Ergens in de jaren negentig – ik had nog geen kinderen en ik werkte op een commerciële dienst die mij geen ene moer interesseerde – ben ik een paar weken na elkaar meer dan eens per week naar de leeszaal op de bovenste verdieping van de Antwerpse bibliotheek in de Lange Nieuwstraat getrokken om daar alle jaargangen van het Italiaanse magazine Domus te lezen.
Ik kende toen al wel wat van design uit boeken die ik erover kocht. Ik was in die tijd meer geïnteresseerd in design dan in kunst omdat ik kunst vaak te pretentieus vond. Dat vind ik nog steeds. Het was ook de tijd dat ik met meubels sjouwde voor een designwinkel op de Steenhouwersvest, naast Lines, de kapperszaak van Frank.
Tijdens die leeskruistochten op de bovenste verdieping van die brutalistische bibliotheek vond ik zwart-witfoto’s van de natuurnabootsingen van Piero Gilardi. Ik denk dat ik toen wel al die groen-rubberen cultcactus van Gufram in het echt had gezien.
(Toen ik de Domus magazines uit had, las ik alle jaargangen van een autotijdschrift en dat zou ik nu tijdverspilling willen noemen. Het enige wat ik daar uit leerde was dat de meeste wegen in de jaren vijftig en zestig in Spanje nog niet geasfalteerd waren. Ik ben dat altijd romantisch blijven vinden.)
Terug naar Gilardi
Het werk van Gilardi is uniek. Gilardi werkte met schuimrubber. Vloersculpturen vaak. Vaak plantnabootsingen op de rand van het Disney-eske.
In het Brusselse Plasticarium staat wel wat van zijn werk. Op zijn minst stond daar een paar jaar geleden nog zijn ‘I Sassi’ (1967-68, English: ‘De Rotsen’), een set van zitelementen in de vorm van rotsen geproduceerd door de firma Gufram, die vele van mijn favoriete stukken uit die radicale periode maakten.
Om over Gufram te vertellen moet ik terug naar de jaren tachtig.
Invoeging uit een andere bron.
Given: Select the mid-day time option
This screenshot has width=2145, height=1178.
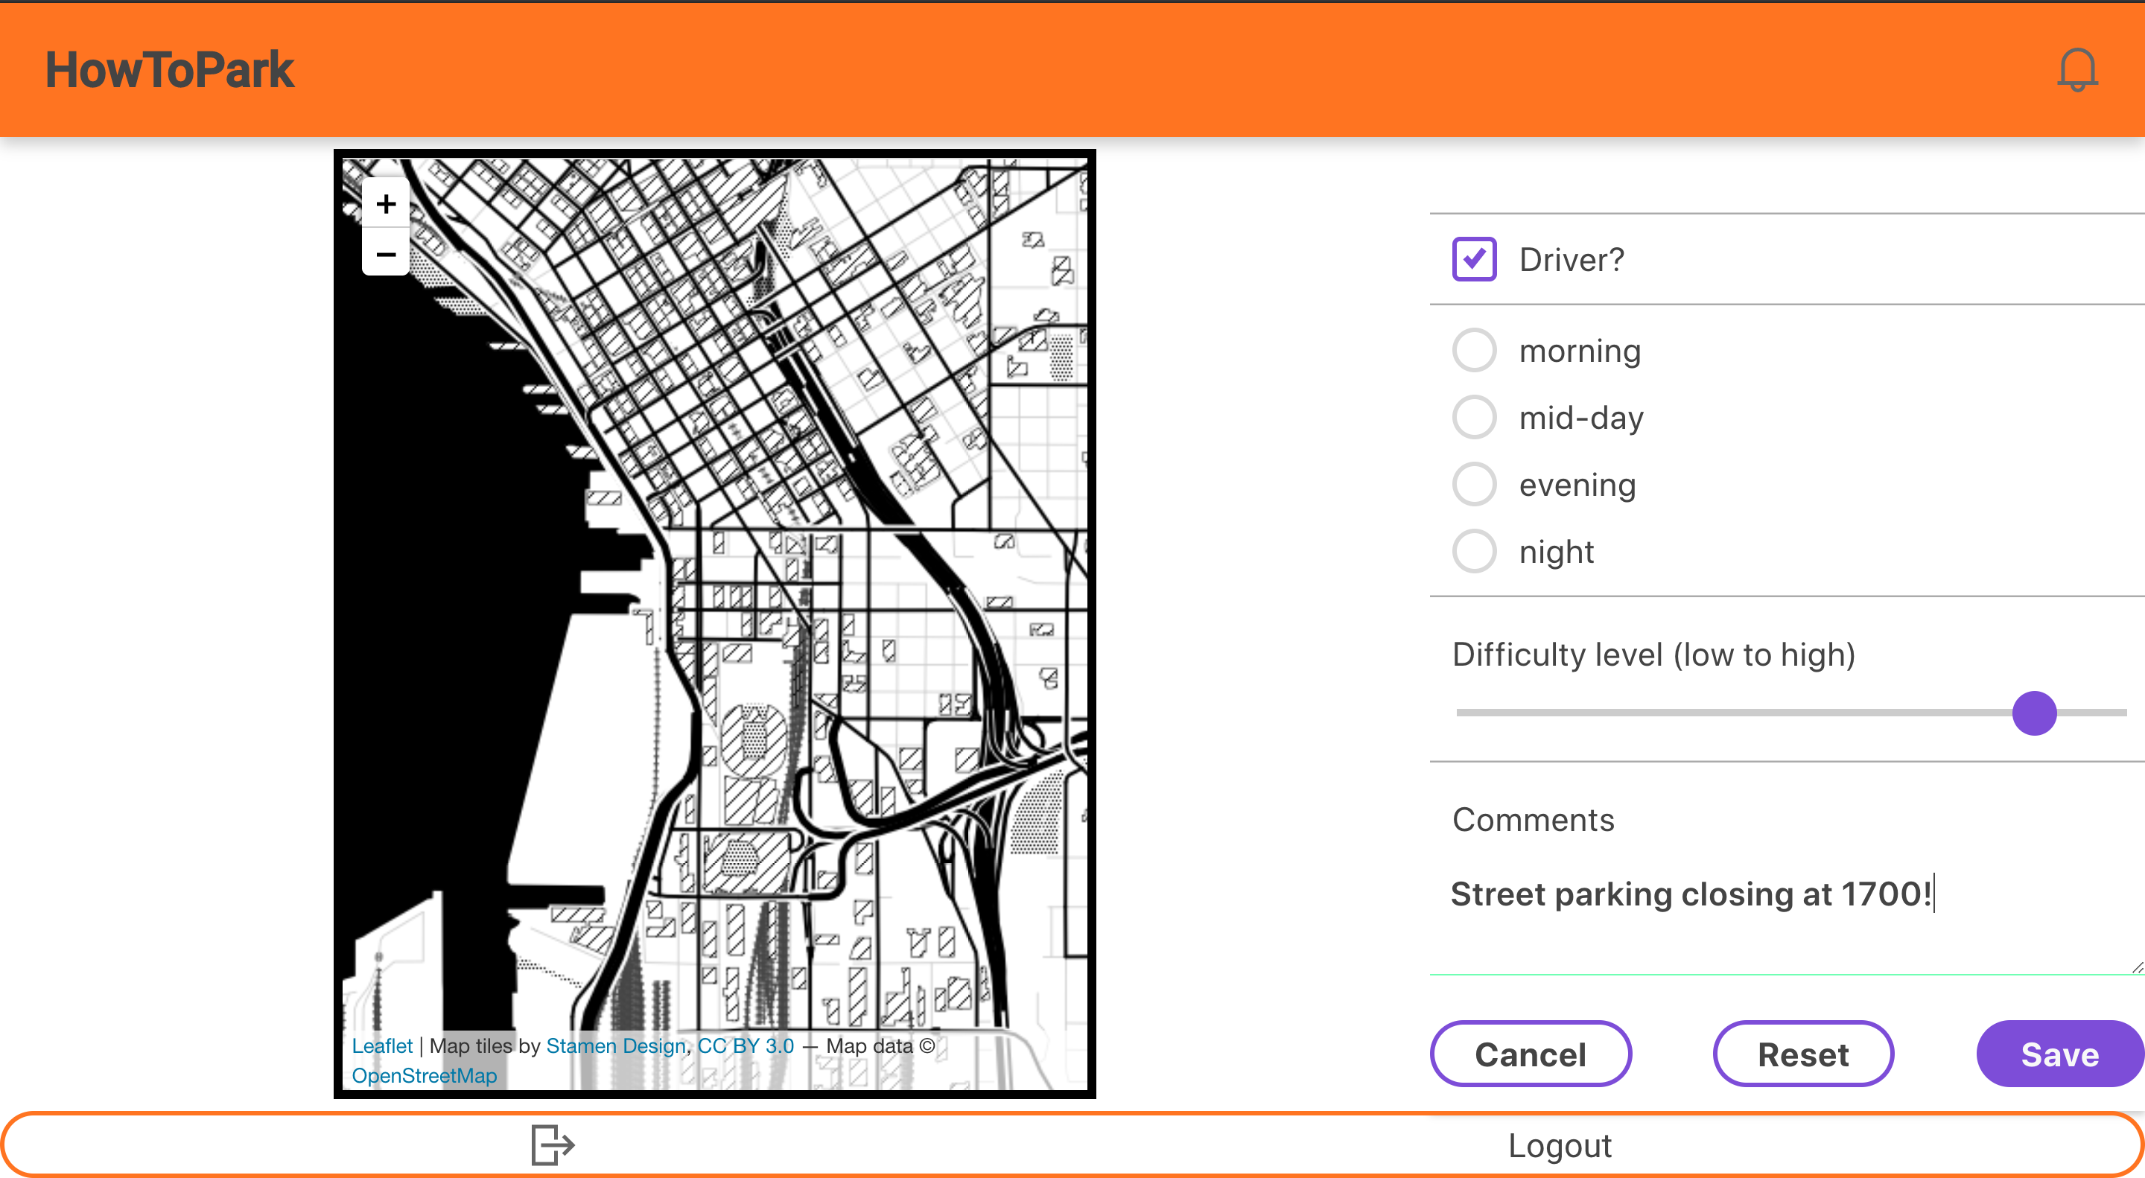Looking at the screenshot, I should point(1473,417).
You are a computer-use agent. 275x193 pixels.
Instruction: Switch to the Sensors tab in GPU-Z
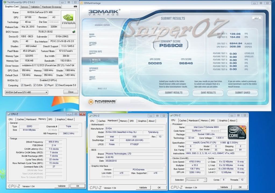tap(24, 7)
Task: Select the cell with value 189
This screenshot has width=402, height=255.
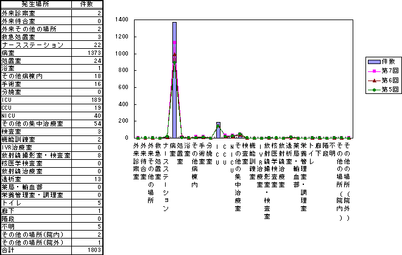Action: (87, 99)
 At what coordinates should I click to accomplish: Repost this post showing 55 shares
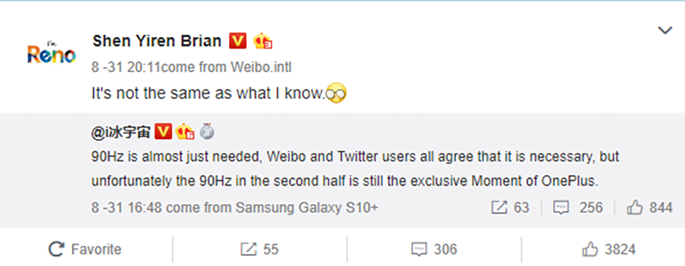[x=260, y=250]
In het begin van dat decennium bleek de wereld plots haar buik vol te hebben van matzwart, strakke lijnen en kale muren. Men was klaar met ingetogen bescheidenheid en sober minimalisme. Kleur, luipaardpatronen, incongruente combinaties van bolletjes en streepjes, vierkantjes en spermatozoïde slingertjes deden hun intrede. Exuberantie, extravagantie, anachronismen stonden opeens op het menu. Alles begon met Memphis, de designbeweging waar Ettore Sottsass de bezieler van was.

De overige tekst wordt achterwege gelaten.